→ **WORK REQUIRED**
Look through the material below. Return exactly the lines from the one with "Akzeptieren (395, 2546)" through the one with "Mai 2023 (395, 1484)", both included.

→ **DATASET**
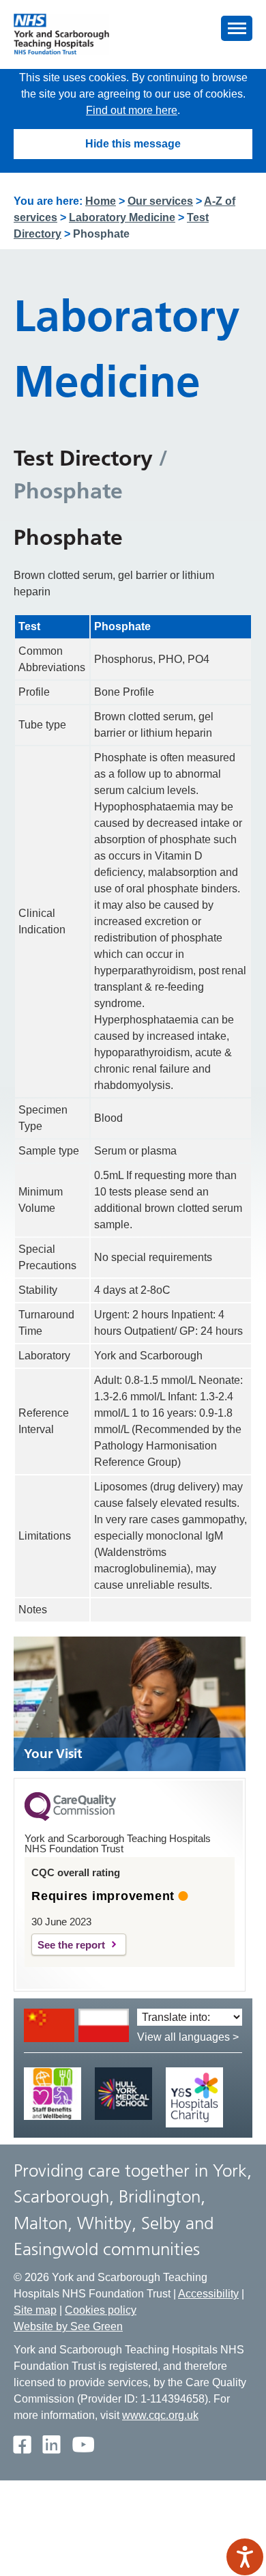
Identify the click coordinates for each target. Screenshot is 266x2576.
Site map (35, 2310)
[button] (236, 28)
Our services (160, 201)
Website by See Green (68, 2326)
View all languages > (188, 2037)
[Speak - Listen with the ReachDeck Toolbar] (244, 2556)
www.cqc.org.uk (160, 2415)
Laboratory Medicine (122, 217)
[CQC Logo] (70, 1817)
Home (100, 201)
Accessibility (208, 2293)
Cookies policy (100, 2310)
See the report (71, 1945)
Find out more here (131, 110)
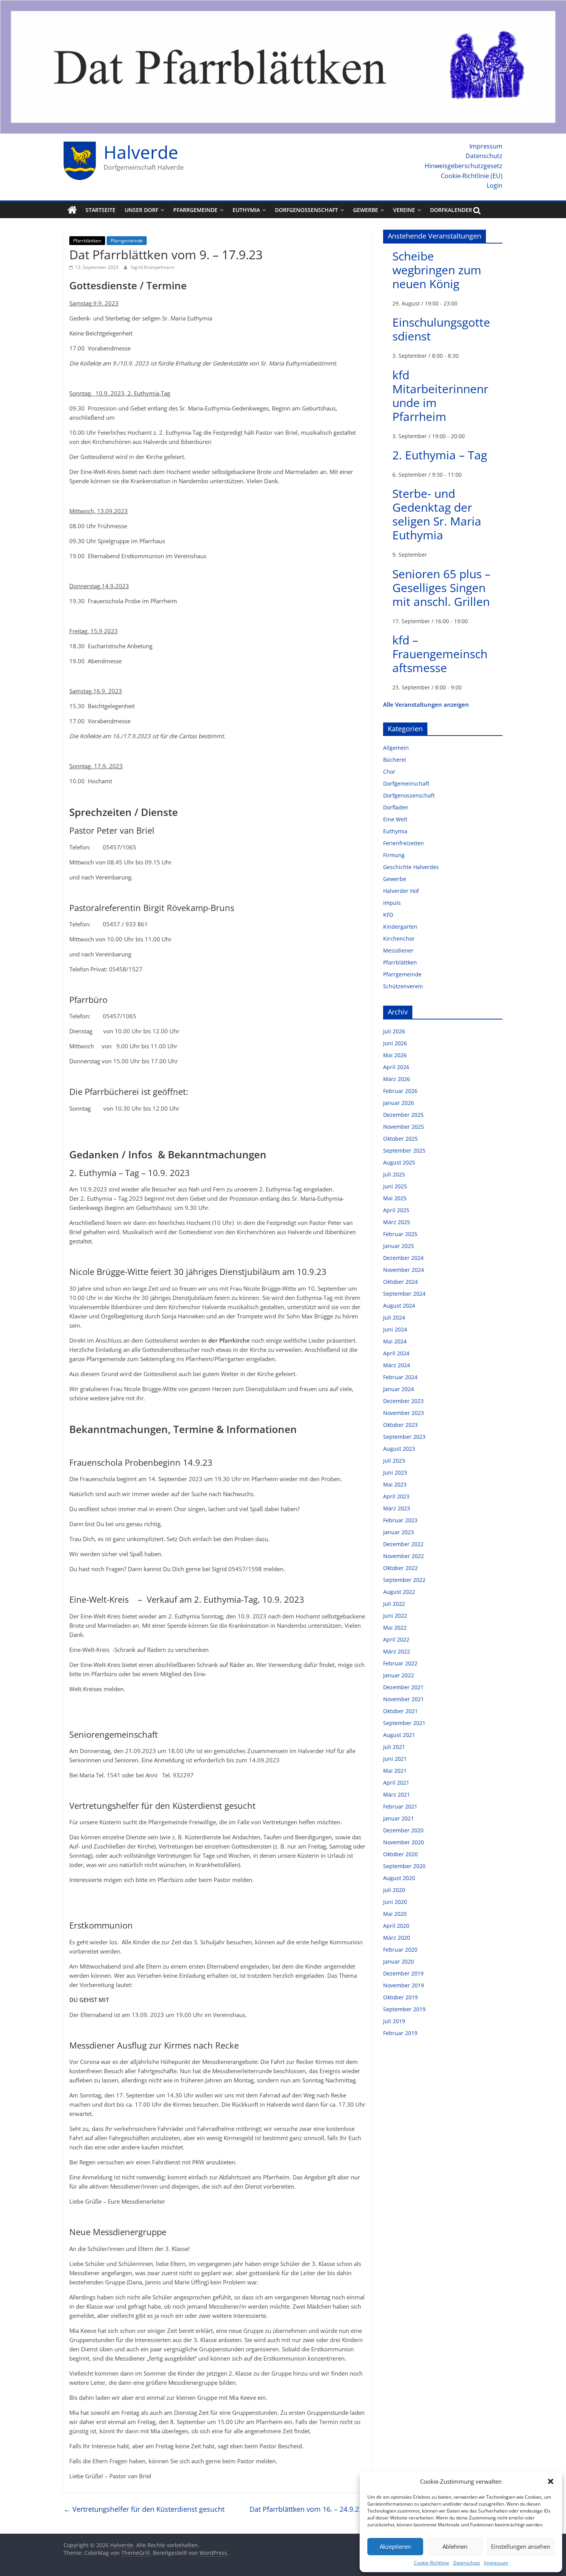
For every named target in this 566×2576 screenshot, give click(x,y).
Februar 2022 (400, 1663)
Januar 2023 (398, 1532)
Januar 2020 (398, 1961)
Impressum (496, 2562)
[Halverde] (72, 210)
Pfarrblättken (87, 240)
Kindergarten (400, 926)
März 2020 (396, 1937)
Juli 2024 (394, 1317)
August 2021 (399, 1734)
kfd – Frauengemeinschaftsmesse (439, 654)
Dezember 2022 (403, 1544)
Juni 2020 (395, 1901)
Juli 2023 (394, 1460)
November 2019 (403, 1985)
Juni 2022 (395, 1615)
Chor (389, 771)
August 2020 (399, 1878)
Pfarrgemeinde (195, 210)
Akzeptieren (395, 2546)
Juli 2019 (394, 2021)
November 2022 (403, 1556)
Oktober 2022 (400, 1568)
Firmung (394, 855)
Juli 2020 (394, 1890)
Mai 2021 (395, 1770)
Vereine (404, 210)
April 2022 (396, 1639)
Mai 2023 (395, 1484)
...
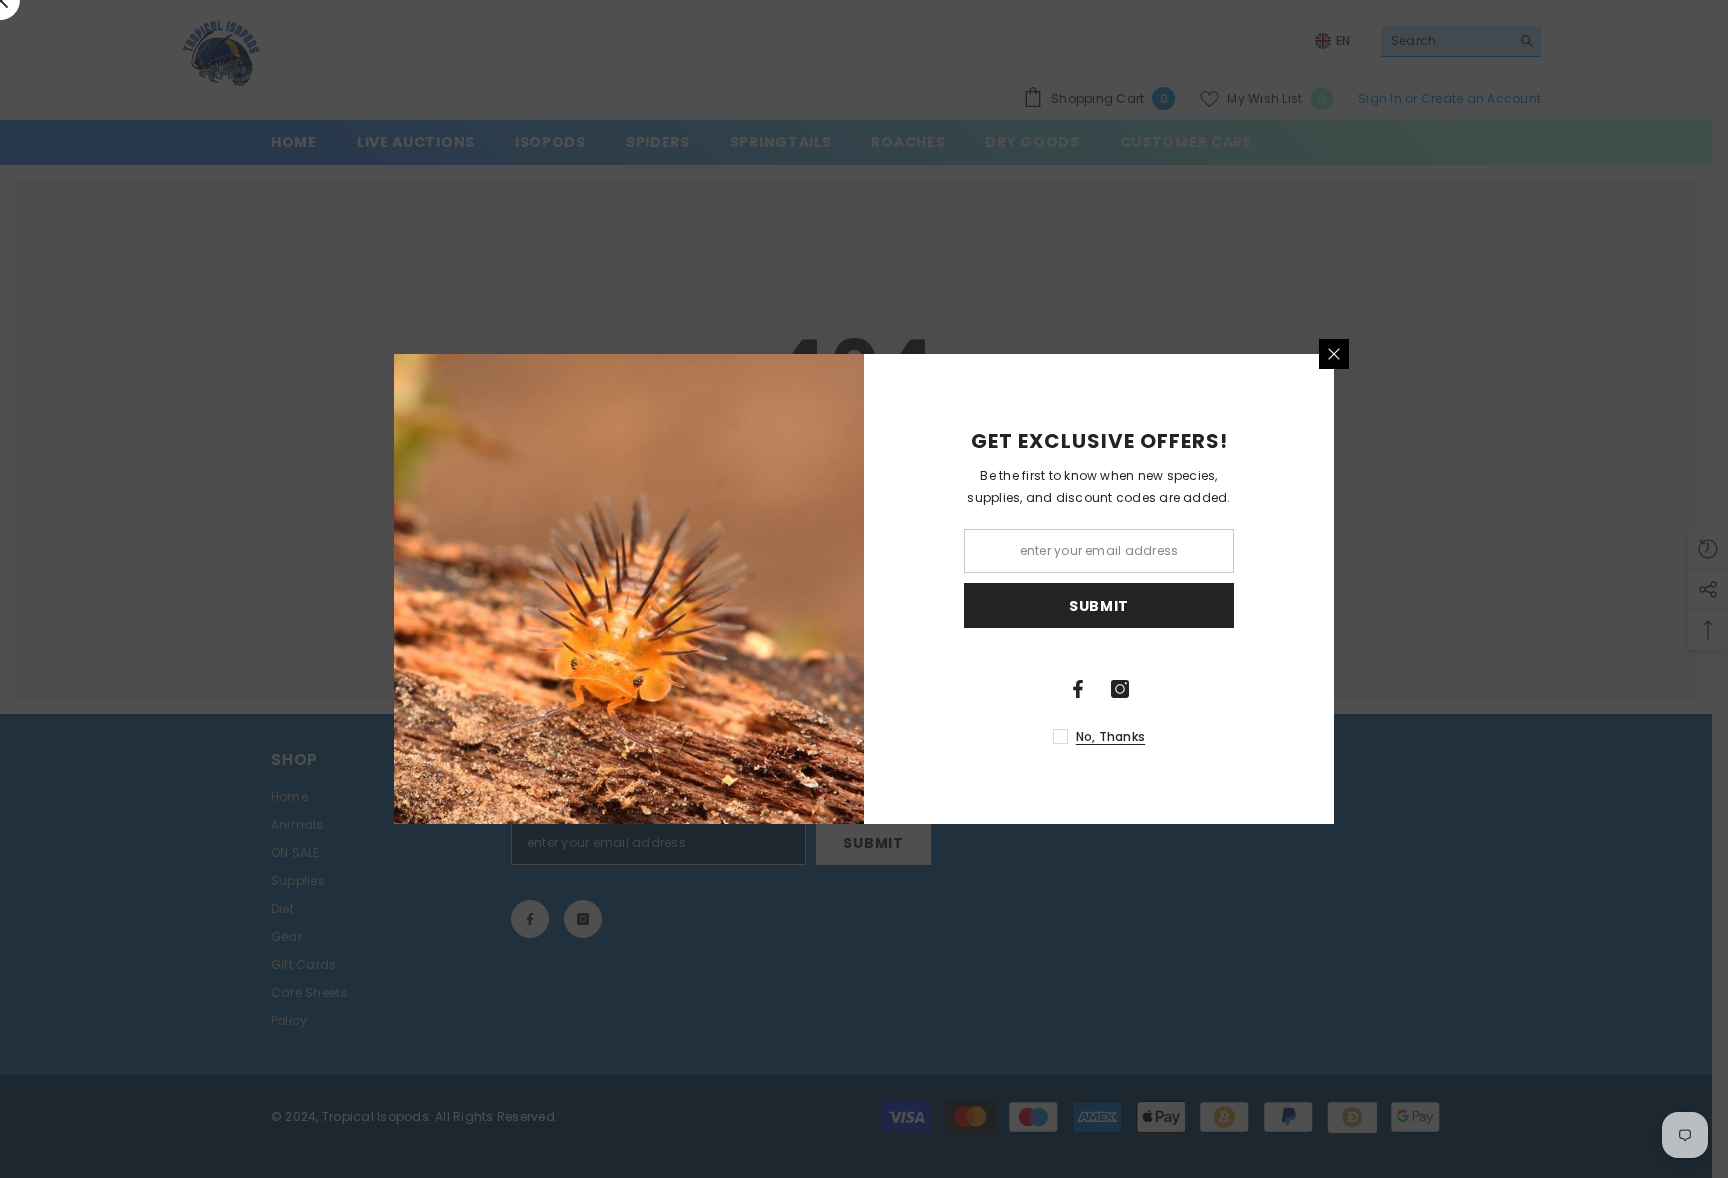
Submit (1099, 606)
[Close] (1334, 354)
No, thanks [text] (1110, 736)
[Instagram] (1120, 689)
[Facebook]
---
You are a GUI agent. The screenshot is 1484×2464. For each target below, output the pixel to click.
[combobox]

→ **OUTPUT FOR THIS EXERCISE**
Akzeptieren (395, 2546)
Juli 2019 (394, 2021)
November 2022 (403, 1556)
Oktober 2022 (400, 1568)
Firmung (394, 855)
Juli 2020 (394, 1890)
Mai 2021 (395, 1770)
Vereine (404, 210)
April 2022 (396, 1639)
Mai 2023 (395, 1484)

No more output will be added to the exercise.